> **Data to use**

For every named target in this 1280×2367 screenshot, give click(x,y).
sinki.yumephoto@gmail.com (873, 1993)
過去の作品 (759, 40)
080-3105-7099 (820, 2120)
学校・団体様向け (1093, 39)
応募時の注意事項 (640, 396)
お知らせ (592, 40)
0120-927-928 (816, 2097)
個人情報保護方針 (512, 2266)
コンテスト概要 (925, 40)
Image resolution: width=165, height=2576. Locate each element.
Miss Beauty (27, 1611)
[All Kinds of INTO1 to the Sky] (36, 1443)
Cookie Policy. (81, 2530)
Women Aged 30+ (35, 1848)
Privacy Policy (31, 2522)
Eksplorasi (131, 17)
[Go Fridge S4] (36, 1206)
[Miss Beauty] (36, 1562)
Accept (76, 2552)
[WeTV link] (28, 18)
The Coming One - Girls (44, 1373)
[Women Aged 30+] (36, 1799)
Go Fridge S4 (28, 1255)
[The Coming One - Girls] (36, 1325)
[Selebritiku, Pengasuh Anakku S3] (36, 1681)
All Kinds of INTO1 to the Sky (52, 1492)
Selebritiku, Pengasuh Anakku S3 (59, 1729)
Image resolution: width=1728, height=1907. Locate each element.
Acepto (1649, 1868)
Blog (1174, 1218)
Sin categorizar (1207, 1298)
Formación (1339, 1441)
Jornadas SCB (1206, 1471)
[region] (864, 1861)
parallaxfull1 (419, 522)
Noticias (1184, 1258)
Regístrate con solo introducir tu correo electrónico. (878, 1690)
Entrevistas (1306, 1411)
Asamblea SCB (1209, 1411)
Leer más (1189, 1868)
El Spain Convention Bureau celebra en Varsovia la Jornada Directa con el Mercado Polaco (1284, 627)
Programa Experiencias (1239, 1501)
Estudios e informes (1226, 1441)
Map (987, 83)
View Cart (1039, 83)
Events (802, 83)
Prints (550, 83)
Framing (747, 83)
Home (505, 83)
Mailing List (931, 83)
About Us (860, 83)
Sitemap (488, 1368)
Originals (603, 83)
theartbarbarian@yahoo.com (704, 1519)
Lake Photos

> **Task statement**
Above are some records. Print them all exactly.

> **Answer space**
For every named target in this 1280×2367 screenshot, give click(x,y).
sinki.yumephoto@gmail.com (873, 1993)
過去の作品 (759, 40)
080-3105-7099 (820, 2120)
学校・団体様向け (1093, 39)
応募時の注意事項 (640, 396)
お知らせ (592, 40)
0120-927-928 (816, 2097)
個人情報保護方針 (512, 2266)
コンテスト概要 (925, 40)
Image resolution: width=165, height=2576. Locate each element.
Miss Beauty (27, 1611)
[All Kinds of INTO1 to the Sky] (36, 1443)
Cookie Policy. (81, 2530)
Women Aged 30+ (35, 1848)
Privacy Policy (31, 2522)
Eksplorasi (131, 17)
[Go Fridge S4] (36, 1206)
[Miss Beauty] (36, 1562)
Accept (76, 2552)
[WeTV link] (28, 18)
The Coming One - Girls (44, 1373)
[Women Aged 30+] (36, 1799)
Go Fridge S4 (28, 1255)
[The Coming One - Girls] (36, 1325)
[Selebritiku, Pengasuh Anakku S3] (36, 1681)
All Kinds of INTO1 to the Sky (52, 1492)
Selebritiku, Pengasuh Anakku S3 (59, 1729)
Image resolution: width=1728, height=1907. Locate each element.
Acepto (1649, 1868)
Blog (1174, 1218)
Sin categorizar (1207, 1298)
Formación (1339, 1441)
Jornadas SCB (1206, 1471)
[region] (864, 1861)
parallaxfull1 (419, 522)
Noticias (1184, 1258)
Regístrate con solo introducir tu correo electrónico. (878, 1690)
Entrevistas (1306, 1411)
Asamblea SCB (1209, 1411)
Leer más (1189, 1868)
El Spain Convention Bureau celebra en Varsovia la Jornada Directa con el Mercado Polaco (1284, 627)
Programa Experiencias (1239, 1501)
Estudios e informes (1226, 1441)
Map (987, 83)
View Cart (1039, 83)
Events (802, 83)
Prints (550, 83)
Framing (747, 83)
Home (505, 83)
Mailing List (931, 83)
About Us (860, 83)
Sitemap (488, 1368)
Originals (603, 83)
theartbarbarian@yahoo.com (704, 1519)
Lake Photos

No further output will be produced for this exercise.